There are two points in an influence marketing campaign or program when scale is a question. At the beginning and in the middle. But for many brands and businesses, knowing how and when to scale influence marketing programs is a bit of a mystery.

Gas can - scaling influence marketing programs

An easy recommendation or pneumonic shortcut isn’t possible. Every influence marketing program is different than the next. You may decide from the onset to build a large-scale program involving thousands of influencers. Kraft Foods Canada has used a program called Sampilicious in past years where they targeted influencers of all sizes and follower counts. The influencers were invited to purchase (yes, pay for product) sample packages of various food products at a steep discount. In one year alone, they sold 12,000 sampler packets and drove sales lift for the products included anywhere from 32 to 3,000 percent!

You may also design a small influence marketing program, decide it’s working well, and decide to scale up from there. Knowing when is the trick.

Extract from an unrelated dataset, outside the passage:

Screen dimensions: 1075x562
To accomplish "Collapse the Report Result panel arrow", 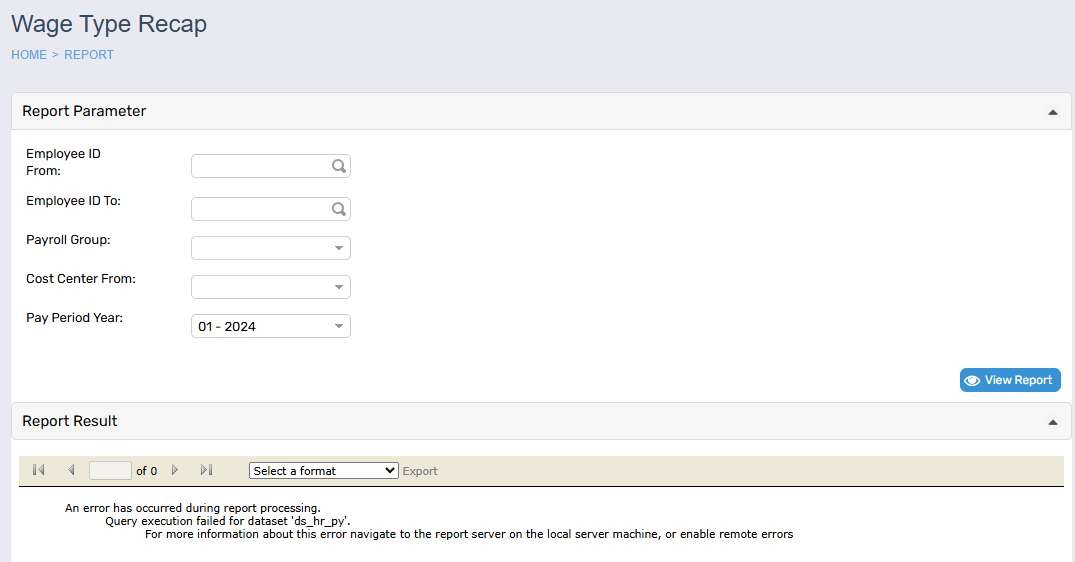I will click(x=1052, y=422).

When to Design Large Scale Influencer Marketing Programs

Let’s start with the decision to build a scalable influence marketing program from the beginning. You want a lot of influencers persuading their audiences to try, buy or think differently about your product, company or issue of interest. What do you need to engage a lot of influencers right out of the gate:

  1. Product – If you want 1,000 people talking about your thing, be prepared to send 1,000 of those things to your influence partners. If your thing is a $10 nick-knack, that shouldn’t be much of an issue. If you sell $3,000 entertainment systems, well … that’s $3 million in inventory.
  2. Budget – Depending on what you’re asking, and what level of chance you’re willing to take by sending product without guarantees of the influence targets using it, you may also need a budget to pay for the influence engagement. Most influencers with over 100,000 followers on a given network are going to expect some level of compensation to help promote your thing. It’s not always cash that’s required — many would take that $3,000 entertainment system in lieu of cash — but the bigger the audience they serve, the more likely you’ll need some money outlay.
  3. Logistics – Getting product in the hand of 1,000 influencers (or even 100 of them) isn’t always simple. If you can’t just send a spreadsheet to shipping and have them take care of it, you’ll need to coordinate shipment or delivery of the product, communication with the influencers and the like. This is where influencer marketing platforms that specialize in product distribution come in handy. ApexDrop is one I know that specializes in distributing product to micro- and nano-influencers. You pay for their service to manage the logistics, but you don’t pay the influencers for the post.
  4. All the other ducks in a row – Suffice to say you’ll need a good strategy, a compelling offer, assets to provide the influencers, a way to measure and track their contributions and the like. This is often where influencer marketing software and managed services are helpful. But you’ll need to have those items in order, regardless of when or how you decide to scale the influence marketing effort.

When to Scale Influencer Marketing Programs Midstream

For the test-and-see approach to scaling influence marketing efforts, you’ll want to watch for benchmarks or indicators that tell you scaling up is the right move. Most of these are instinctual, but here are the tea leaves I like to look for in order to make a call to add more influence partners to the mix:

  1. Influencer feedback – If you’ve built something smart, easy and compelling, the initial cohort of influence partners will tell you so. Listen for their feedback and questions. If they’re confused at all, find it difficult to get or use the product or keep seeming to have nagging issues about executing the campaign, you’re not ready. If you don’t hear any feedback from them, that may not necessarily mean you’ve nailed it. Ask them if it’s clear, simple and beneficial for their audience. They’ll tell you.
  2. Initial content engagement – As you choose the influence partners for the program, you’ll have a good idea of how well their audience engages with their content. Just eye-balling their comments and like counts from previous posts will at least give you an impression of what’s normal. If the posts involving your product or message meet or exceed what they’re used to seeing in engagement, you could be onto something good.
  3. The lifting isn’t heavy – If you’ve selected, engaged, briefed and supplied your influence partners and either their content is flowing or you’re just waiting for it to go live, and the process has been simple and easy on your end logistically, you can probably scale upward quickly. There’s a balancing act you must perform between how many influence partners you’re using and how much legwork you can muster and still handle your regular duties, so you’ll need to constantly gut-check your human resources to add more. But if the execution is flowing well and without hiccup, you can probably fit more in that belly.
  4. Results – Certainly, if your goal is to drive sales and the cash register starts ringing once the influencer content gets out there, you know you’ve got something good happening. Scale up as fast and as wide as your budget and time resources allow. You may even not make the call to scale until you start seeing results. That’s okay. Better late than never if it means accomplishing what you set out to do.

What other triggers of scale do you see in your influence marketing programs? These are just the primary ones I look for. I’m sure there are more. As always on the blog, the comments are yours!